→ **Problem requirements**
Print all the records below, word for word and in full.

───

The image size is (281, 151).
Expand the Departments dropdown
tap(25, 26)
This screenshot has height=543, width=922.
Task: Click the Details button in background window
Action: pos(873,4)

───

→ **Result of this task**
The image size is (281, 151).
Expand the Departments dropdown
tap(25, 26)
This screenshot has height=543, width=922.
Task: Click the Details button in background window
Action: pos(873,4)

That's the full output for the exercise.